Hillary Clinton won the “purplish” state of Nevada, notes Autumn Zemke of the Northern Nevada Working Families Party, but one of its Senators is still a Republican. Dean Heller has made noises about opposing Trumpcare, but now he’s dodging his constituents. Zemke and others attempted to hold a sit-in at his office last Friday, June 16, but were only let in one at a time. She talked to me about the movement for healthcare in Nevada, and the state’s own proposed Medicaid-for-all solution to the holes in the Affordable Care Act–one that could be even more important if the federal government repeals the ACA.

I think the American public needs that kind of realization, that kind of wake-up that I had, and I just happened to have it a little bit sooner than some people are coming to it. I think it is important for us to tell that story, “This person died.” There is this gentleman who I just came across on Twitter and he was trying to crowdfund his insulin. I think he was in Austin, Texas and he was big in the arts scene and comic book scene. This man actually died because he couldn’t do it.

We shouldn’t be crowdfunding healthcare. Not in the wealthiest country. It is insanity. Plus, it just doesn’t make financial sense. The reality is we have to hold Senator Heller accountable. “Why would you do this?
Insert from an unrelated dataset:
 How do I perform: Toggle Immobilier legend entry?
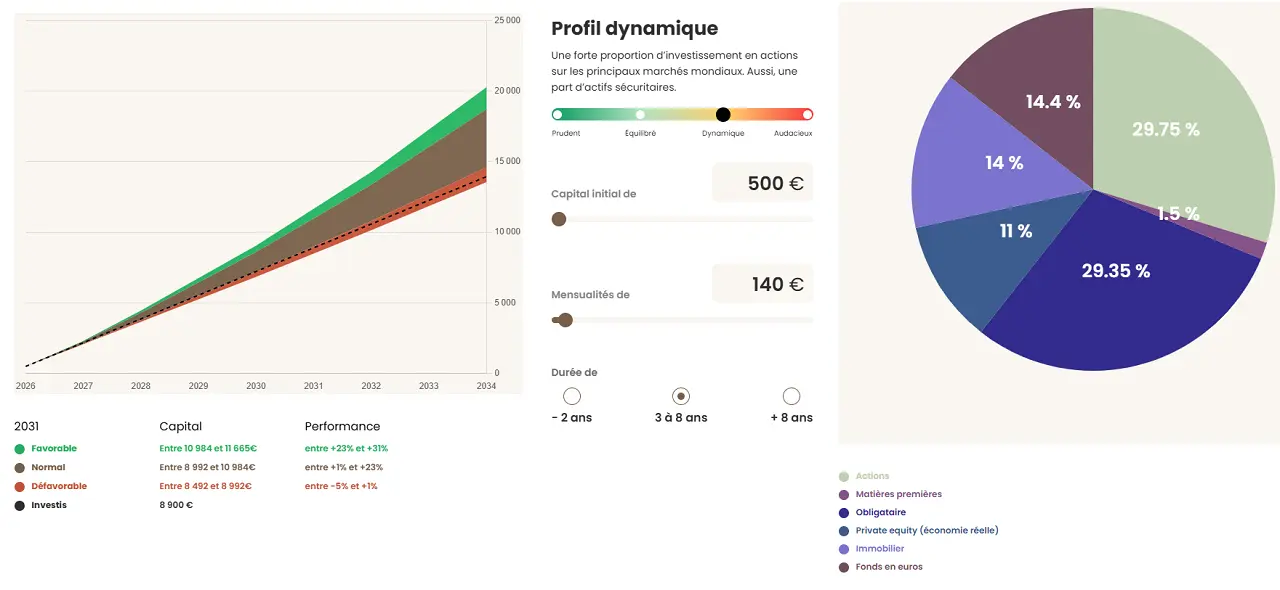(879, 548)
Why would you take healthcare away from us?” And hold them accountable to the fact that there is no financial reason for it.

I have to add, the reality of people who are in the 1% are there off the backs of our labor. It is not like we are trying to take something from them. They have that wealth because they have workers, they have employees, they have people that have lifted them up to this point of extreme. They got there because they have companies where they have people working for them. That is our wealth. We helped make that wealth. Asking for healthcare shouldn’t be that big of a deal when we create the wealth as employees, as workers.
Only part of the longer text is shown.